Ultra runner in training

To sum it up…

– My long runs haven’t really been long.
– I still need to purchase some of the compulsory kit from the kit list.
– I will need to express about seven times whilst I’m away from home.  At least five of those times will be during the race itself.
– Eating limited dairy (i.e. altering my diet) the week before a big event isn’t ideal.
– Race day will begin at 4:10am when I leave my house for the journey to Worthing.

+ I have increased my time-on-feet over the past six months – usually whilst holding on to a baby who forever seems to be getting heavier (17lbs and counting!)
+ I am mentally strong.
+ Sleep deprivation and keeping going on tired are things I just ‘do’ now that I am a Mum.
+ Running with a baby/carrying Oscar in a baby carrier will help prepare me for carrying my race pack (which feels so much lighter than it used to!)
+ I have run regularly on average 4-5 times per week since Christmas and have been out on long walks with the baby carrier on non-running days.

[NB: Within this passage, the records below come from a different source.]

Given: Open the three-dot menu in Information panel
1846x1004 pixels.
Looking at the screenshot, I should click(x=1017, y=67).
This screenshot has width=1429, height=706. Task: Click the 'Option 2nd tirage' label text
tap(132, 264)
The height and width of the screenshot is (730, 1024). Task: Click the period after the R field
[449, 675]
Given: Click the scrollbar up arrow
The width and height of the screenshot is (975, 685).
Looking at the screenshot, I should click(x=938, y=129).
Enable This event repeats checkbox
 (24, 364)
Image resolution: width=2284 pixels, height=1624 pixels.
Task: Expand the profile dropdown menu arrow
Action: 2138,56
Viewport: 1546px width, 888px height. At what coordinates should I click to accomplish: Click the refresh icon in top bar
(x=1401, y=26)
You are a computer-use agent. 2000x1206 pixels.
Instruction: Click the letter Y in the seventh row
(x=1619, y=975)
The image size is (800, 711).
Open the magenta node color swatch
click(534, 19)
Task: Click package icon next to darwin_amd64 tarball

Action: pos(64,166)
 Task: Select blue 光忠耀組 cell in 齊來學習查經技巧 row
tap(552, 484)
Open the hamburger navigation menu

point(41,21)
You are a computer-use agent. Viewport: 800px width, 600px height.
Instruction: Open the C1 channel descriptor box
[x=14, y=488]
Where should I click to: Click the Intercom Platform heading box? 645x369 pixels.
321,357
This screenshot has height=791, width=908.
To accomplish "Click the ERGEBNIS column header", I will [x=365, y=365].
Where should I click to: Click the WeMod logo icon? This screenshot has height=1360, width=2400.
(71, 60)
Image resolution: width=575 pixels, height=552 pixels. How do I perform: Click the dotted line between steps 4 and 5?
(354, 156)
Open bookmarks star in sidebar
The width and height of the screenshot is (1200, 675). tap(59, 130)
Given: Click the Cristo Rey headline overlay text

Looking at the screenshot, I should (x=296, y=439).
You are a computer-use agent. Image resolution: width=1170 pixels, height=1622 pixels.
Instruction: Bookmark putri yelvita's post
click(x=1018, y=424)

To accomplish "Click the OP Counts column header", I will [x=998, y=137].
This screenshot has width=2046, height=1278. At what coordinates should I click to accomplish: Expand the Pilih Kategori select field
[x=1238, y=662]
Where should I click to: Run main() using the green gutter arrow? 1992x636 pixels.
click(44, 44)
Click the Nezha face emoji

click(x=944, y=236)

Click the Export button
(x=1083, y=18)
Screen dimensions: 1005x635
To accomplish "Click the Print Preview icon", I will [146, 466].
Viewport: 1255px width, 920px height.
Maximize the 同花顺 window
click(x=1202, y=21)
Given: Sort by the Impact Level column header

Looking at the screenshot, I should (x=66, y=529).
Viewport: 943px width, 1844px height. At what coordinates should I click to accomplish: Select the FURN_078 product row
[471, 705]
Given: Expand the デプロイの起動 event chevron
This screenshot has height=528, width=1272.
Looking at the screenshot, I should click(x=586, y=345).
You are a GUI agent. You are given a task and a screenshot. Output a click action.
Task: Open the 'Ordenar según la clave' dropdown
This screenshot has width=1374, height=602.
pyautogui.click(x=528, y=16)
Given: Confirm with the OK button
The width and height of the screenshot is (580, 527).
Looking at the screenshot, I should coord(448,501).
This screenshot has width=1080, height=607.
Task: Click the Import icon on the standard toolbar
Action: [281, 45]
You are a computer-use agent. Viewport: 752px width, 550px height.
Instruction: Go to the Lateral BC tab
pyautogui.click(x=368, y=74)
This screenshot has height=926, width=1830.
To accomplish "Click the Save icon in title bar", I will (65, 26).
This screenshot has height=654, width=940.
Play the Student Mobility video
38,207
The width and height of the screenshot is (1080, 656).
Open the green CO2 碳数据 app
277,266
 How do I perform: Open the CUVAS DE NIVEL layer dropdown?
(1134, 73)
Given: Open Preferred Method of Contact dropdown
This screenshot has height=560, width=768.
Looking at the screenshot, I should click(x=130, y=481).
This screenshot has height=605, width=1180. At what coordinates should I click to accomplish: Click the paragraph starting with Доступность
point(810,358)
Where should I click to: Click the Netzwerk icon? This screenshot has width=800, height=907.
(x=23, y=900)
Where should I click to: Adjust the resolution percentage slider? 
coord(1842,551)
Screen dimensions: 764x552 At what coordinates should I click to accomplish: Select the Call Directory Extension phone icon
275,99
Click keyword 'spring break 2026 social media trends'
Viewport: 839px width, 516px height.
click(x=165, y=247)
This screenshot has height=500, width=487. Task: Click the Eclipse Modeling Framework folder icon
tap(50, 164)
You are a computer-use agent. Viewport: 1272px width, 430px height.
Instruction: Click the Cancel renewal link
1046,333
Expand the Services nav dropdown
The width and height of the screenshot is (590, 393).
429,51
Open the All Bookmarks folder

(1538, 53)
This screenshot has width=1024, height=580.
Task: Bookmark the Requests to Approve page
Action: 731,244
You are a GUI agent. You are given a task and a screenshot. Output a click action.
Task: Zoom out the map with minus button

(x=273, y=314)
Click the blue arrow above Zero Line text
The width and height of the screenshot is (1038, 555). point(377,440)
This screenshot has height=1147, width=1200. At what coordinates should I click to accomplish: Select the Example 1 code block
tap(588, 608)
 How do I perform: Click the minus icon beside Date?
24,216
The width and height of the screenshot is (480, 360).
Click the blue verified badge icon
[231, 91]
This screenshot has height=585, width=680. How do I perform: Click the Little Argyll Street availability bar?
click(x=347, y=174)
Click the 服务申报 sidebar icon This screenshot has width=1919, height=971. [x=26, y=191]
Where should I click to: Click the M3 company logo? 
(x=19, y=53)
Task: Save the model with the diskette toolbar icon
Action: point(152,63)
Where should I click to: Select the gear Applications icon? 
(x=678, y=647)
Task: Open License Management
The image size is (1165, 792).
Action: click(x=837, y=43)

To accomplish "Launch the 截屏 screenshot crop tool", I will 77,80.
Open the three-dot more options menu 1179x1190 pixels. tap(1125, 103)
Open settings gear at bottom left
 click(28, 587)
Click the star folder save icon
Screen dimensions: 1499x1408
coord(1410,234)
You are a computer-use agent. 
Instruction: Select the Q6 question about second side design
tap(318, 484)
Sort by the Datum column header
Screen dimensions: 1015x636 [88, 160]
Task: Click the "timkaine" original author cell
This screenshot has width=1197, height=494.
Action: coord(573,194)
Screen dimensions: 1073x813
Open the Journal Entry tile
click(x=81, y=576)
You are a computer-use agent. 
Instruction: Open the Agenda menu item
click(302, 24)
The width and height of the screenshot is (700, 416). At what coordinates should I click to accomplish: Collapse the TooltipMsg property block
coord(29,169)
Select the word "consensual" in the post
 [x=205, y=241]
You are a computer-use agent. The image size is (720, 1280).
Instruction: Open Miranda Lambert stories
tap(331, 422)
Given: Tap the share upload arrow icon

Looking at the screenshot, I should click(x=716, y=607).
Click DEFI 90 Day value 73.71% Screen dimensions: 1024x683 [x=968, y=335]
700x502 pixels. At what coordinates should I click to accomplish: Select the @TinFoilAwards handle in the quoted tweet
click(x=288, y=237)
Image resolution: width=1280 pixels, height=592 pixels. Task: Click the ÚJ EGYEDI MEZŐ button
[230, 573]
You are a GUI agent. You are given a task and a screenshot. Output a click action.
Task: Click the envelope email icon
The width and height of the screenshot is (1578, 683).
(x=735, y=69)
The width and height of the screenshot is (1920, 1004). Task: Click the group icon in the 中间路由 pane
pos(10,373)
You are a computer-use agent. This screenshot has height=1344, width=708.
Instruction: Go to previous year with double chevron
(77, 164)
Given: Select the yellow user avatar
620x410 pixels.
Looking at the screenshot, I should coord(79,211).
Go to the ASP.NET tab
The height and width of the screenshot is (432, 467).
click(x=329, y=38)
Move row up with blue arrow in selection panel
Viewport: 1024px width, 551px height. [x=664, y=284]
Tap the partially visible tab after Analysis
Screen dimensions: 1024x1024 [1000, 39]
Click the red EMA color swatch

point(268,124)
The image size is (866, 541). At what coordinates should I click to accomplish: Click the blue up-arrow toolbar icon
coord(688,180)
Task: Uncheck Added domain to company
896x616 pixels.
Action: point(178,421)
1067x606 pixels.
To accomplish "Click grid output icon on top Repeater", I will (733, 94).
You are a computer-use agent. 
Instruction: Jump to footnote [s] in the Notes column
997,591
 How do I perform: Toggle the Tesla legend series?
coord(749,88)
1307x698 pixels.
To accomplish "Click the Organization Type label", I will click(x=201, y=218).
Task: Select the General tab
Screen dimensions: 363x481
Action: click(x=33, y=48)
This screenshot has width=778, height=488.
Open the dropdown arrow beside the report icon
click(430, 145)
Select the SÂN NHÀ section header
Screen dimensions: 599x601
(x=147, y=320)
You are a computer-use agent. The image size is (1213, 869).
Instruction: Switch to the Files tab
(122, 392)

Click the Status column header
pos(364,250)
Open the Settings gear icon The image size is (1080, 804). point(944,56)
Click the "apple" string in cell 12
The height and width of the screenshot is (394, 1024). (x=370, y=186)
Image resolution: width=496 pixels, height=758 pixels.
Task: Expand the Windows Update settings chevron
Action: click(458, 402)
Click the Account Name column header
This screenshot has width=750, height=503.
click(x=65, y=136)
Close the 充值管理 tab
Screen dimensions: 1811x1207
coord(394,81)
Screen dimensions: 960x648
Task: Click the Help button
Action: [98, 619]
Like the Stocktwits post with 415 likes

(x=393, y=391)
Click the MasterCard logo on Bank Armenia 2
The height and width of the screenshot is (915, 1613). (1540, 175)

I have no time aims.  I just want to finish the event, six months post-birth, boobs in-tact and not feeling weak.  My last 70 mile event will count as a qualifier if I wanted to run the SDW100 in 2018, but this qualifying event runs out if I don’t attempt the 100 miles before 2019.  The SDW50 on Saturday will count as a qualifier until 2020.

Is running a 50 mile race six months after having a baby possible?  I’ll let you know on Saturday!  Ultramarathons are run using at least 90% mental strength, right?…!

What has been the most undertrained you ever felt before an event?
Have you run along the South Downs before?